§ **EXERCISE INSTRUCTIONS**: Lay out every line of the records as a JSON list of strings, one string per line, and leave out blank lines.

Records from a data source
####

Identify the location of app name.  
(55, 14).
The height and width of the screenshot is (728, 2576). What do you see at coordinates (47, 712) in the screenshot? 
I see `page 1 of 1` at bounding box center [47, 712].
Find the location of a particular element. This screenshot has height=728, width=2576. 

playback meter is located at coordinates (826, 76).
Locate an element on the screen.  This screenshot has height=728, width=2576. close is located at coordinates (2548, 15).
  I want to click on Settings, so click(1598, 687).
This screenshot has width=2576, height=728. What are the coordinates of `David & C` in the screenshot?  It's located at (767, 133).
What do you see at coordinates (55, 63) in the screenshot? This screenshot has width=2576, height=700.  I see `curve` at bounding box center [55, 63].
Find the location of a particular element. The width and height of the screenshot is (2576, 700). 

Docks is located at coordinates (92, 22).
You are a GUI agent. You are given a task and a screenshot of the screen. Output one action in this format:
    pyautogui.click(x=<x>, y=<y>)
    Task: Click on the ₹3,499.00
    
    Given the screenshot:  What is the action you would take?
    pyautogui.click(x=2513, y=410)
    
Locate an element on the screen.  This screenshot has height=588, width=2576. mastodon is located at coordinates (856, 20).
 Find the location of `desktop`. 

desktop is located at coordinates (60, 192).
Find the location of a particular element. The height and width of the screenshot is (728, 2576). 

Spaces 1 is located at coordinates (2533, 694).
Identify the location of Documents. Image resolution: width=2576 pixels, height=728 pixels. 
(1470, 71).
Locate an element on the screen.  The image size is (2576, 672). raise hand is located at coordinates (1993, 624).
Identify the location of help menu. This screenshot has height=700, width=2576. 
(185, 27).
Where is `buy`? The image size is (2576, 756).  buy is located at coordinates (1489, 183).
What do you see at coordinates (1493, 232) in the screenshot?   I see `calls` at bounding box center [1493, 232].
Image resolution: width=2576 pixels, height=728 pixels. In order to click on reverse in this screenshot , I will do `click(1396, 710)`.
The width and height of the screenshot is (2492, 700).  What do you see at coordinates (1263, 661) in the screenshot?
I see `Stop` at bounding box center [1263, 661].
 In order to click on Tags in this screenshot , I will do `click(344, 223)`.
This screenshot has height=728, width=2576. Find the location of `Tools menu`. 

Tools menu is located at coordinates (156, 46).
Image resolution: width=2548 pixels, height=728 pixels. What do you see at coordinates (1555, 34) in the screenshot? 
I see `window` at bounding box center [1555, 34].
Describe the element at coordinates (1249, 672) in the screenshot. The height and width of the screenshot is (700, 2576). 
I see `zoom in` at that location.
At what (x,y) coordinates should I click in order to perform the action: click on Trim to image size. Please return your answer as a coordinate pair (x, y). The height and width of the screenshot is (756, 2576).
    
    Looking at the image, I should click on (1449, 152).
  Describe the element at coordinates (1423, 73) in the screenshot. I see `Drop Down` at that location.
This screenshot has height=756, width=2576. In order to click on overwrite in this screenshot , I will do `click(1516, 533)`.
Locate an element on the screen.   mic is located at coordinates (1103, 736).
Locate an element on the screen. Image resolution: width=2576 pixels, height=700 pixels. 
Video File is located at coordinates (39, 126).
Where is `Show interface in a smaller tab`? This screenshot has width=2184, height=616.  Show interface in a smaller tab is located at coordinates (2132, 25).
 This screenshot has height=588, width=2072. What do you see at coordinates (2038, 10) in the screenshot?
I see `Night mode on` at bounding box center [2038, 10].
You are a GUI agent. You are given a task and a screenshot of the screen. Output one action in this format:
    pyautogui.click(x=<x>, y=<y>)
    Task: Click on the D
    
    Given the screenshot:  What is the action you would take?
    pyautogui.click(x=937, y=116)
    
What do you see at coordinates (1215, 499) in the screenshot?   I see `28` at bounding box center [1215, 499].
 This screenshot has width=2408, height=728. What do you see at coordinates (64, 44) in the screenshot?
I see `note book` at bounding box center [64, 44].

####

§ **WRITTEN SOLUTION**:
[
  "Identify the location of app name.  ",
  "(55, 14).",
  "The height and width of the screenshot is (728, 2576). What do you see at coordinates (47, 712) in the screenshot? ",
  "I see `page 1 of 1` at bounding box center [47, 712].",
  "Find the location of a particular element. This screenshot has height=728, width=2576. ",
  "playback meter is located at coordinates (826, 76).",
  "Locate an element on the screen.  This screenshot has height=728, width=2576. close is located at coordinates (2548, 15).",
  "  I want to click on Settings, so click(1598, 687).",
  "This screenshot has width=2576, height=728. What are the coordinates of `David & C` in the screenshot?  It's located at (767, 133).",
  "What do you see at coordinates (55, 63) in the screenshot? This screenshot has width=2576, height=700.  I see `curve` at bounding box center [55, 63].",
  "Find the location of a particular element. The width and height of the screenshot is (2576, 700). ",
  "Docks is located at coordinates (92, 22).",
  "You are a GUI agent. You are given a task and a screenshot of the screen. Output one action in this format:",
  "    pyautogui.click(x=<x>, y=<y>)",
  "    Task: Click on the ₹3,499.00",
  "    Given the screenshot:  What is the action you would take?",
  "    pyautogui.click(x=2513, y=410)",
  "Locate an element on the screen.  This screenshot has height=588, width=2576. mastodon is located at coordinates (856, 20).",
  " Find the location of `desktop`. ",
  "desktop is located at coordinates (60, 192).",
  "Find the location of a particular element. The height and width of the screenshot is (728, 2576). ",
  "Spaces 1 is located at coordinates (2533, 694).",
  "Identify the location of Documents. Image resolution: width=2576 pixels, height=728 pixels. ",
  "(1470, 71).",
  "Locate an element on the screen.  The image size is (2576, 672). raise hand is located at coordinates (1993, 624).",
  "Identify the location of help menu. This screenshot has height=700, width=2576. ",
  "(185, 27).",
  "Where is `buy`? The image size is (2576, 756).  buy is located at coordinates (1489, 183).",
  "What do you see at coordinates (1493, 232) in the screenshot?   I see `calls` at bounding box center [1493, 232].",
  "Image resolution: width=2576 pixels, height=728 pixels. In order to click on reverse in this screenshot , I will do `click(1396, 710)`.",
  "The width and height of the screenshot is (2492, 700).  What do you see at coordinates (1263, 661) in the screenshot?",
  "I see `Stop` at bounding box center [1263, 661].",
  " In order to click on Tags in this screenshot , I will do `click(344, 223)`.",
  "This screenshot has height=728, width=2576. Find the location of `Tools menu`. ",
  "Tools menu is located at coordinates (156, 46).",
  "Image resolution: width=2548 pixels, height=728 pixels. What do you see at coordinates (1555, 34) in the screenshot? ",
  "I see `window` at bounding box center [1555, 34].",
  "Describe the element at coordinates (1249, 672) in the screenshot. The height and width of the screenshot is (700, 2576). ",
  "I see `zoom in` at that location.",
  "At what (x,y) coordinates should I click in order to perform the action: click on Trim to image size. Please return your answer as a coordinate pair (x, y). The height and width of the screenshot is (756, 2576).",
  "    Looking at the image, I should click on (1449, 152).",
  "  Describe the element at coordinates (1423, 73) in the screenshot. I see `Drop Down` at that location.",
  "This screenshot has height=756, width=2576. In order to click on overwrite in this screenshot , I will do `click(1516, 533)`.",
  "Locate an element on the screen.   mic is located at coordinates (1103, 736).",
  "Locate an element on the screen. Image resolution: width=2576 pixels, height=700 pixels. ",
  "Video File is located at coordinates (39, 126).",
  "Where is `Show interface in a smaller tab`? This screenshot has width=2184, height=616.  Show interface in a smaller tab is located at coordinates (2132, 25).",
  " This screenshot has height=588, width=2072. What do you see at coordinates (2038, 10) in the screenshot?",
  "I see `Night mode on` at bounding box center [2038, 10].",
  "You are a GUI agent. You are given a task and a screenshot of the screen. Output one action in this format:",
  "    pyautogui.click(x=<x>, y=<y>)",
  "    Task: Click on the D",
  "    Given the screenshot:  What is the action you would take?",
  "    pyautogui.click(x=937, y=116)",
  "What do you see at coordinates (1215, 499) in the screenshot?   I see `28` at bounding box center [1215, 499].",
  " This screenshot has width=2408, height=728. What do you see at coordinates (64, 44) in the screenshot?",
  "I see `note book` at bounding box center [64, 44]."
]